- **GOAL**
Render the records from the first line through the line containing "Action: coord(364,286)" as a numbered list, skipping any blank lines.
===== SOURCE DATA
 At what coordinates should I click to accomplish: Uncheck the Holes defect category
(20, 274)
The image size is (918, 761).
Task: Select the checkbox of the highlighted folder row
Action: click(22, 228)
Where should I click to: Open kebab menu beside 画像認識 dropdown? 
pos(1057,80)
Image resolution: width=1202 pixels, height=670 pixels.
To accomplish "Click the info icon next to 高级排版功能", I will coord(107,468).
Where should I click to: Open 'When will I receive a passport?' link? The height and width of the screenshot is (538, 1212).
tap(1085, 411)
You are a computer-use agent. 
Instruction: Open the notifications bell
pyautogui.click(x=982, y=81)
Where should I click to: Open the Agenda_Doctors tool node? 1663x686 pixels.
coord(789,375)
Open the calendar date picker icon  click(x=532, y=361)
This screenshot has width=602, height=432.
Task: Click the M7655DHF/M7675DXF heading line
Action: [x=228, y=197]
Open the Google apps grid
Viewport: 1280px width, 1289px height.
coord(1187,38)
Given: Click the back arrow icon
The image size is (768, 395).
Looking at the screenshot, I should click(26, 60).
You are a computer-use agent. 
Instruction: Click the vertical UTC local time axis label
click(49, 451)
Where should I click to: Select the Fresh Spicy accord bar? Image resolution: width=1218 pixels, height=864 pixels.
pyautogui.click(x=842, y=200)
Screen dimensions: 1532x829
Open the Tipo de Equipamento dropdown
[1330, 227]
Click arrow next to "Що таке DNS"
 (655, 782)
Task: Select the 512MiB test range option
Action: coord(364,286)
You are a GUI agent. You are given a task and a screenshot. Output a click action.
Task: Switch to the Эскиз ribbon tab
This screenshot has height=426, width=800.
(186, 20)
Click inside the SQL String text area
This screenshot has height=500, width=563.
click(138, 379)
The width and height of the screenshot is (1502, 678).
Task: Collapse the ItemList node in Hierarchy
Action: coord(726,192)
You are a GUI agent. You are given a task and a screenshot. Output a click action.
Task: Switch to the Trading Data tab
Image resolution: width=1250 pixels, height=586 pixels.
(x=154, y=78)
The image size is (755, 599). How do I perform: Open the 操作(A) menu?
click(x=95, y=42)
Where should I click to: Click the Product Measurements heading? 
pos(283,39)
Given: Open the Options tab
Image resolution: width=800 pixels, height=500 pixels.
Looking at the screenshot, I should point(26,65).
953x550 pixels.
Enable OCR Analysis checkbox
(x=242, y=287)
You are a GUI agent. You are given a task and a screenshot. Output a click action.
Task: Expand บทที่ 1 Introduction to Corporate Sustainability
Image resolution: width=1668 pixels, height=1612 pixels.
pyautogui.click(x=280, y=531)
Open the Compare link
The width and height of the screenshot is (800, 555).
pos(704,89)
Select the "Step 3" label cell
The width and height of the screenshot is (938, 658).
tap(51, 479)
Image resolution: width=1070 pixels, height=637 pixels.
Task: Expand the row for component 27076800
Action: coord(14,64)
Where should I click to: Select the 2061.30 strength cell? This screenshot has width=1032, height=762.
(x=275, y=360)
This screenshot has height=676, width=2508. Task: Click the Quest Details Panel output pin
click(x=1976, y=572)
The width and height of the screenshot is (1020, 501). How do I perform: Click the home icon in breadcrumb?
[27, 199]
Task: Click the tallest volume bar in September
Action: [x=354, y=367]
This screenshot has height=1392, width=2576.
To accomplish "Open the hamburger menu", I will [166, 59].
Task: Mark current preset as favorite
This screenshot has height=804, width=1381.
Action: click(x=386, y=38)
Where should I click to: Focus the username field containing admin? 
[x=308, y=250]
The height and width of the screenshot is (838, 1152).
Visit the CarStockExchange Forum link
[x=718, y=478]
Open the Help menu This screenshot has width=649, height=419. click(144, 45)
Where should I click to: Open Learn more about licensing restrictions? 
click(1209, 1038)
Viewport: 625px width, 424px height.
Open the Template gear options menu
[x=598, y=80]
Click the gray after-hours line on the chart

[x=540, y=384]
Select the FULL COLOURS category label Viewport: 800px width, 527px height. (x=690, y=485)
==========
- **SOLUTION TO THE EXERCISE**
1.  At what coordinates should I click to accomplish: Uncheck the Holes defect category
2. (20, 274)
3. The image size is (918, 761).
4. Task: Select the checkbox of the highlighted folder row
5. Action: click(22, 228)
6. Where should I click to: Open kebab menu beside 画像認識 dropdown? 
7. pos(1057,80)
8. Image resolution: width=1202 pixels, height=670 pixels.
9. To accomplish "Click the info icon next to 高级排版功能", I will coord(107,468).
10. Where should I click to: Open 'When will I receive a passport?' link? The height and width of the screenshot is (538, 1212).
11. tap(1085, 411)
12. You are a computer-use agent. 
13. Instruction: Open the notifications bell
14. pyautogui.click(x=982, y=81)
15. Where should I click to: Open the Agenda_Doctors tool node? 1663x686 pixels.
16. coord(789,375)
17. Open the calendar date picker icon  click(x=532, y=361)
18. This screenshot has width=602, height=432.
19. Task: Click the M7655DHF/M7675DXF heading line
20. Action: [x=228, y=197]
21. Open the Google apps grid
22. Viewport: 1280px width, 1289px height.
23. coord(1187,38)
24. Given: Click the back arrow icon
25. The image size is (768, 395).
26. Looking at the screenshot, I should click(26, 60).
27. You are a computer-use agent. 
28. Instruction: Click the vertical UTC local time axis label
29. click(49, 451)
30. Where should I click to: Select the Fresh Spicy accord bar? Image resolution: width=1218 pixels, height=864 pixels.
31. pyautogui.click(x=842, y=200)
32. Screen dimensions: 1532x829
33. Open the Tipo de Equipamento dropdown
34. [1330, 227]
35. Click arrow next to "Що таке DNS"
36.  (655, 782)
37. Task: Select the 512MiB test range option
38. Action: coord(364,286)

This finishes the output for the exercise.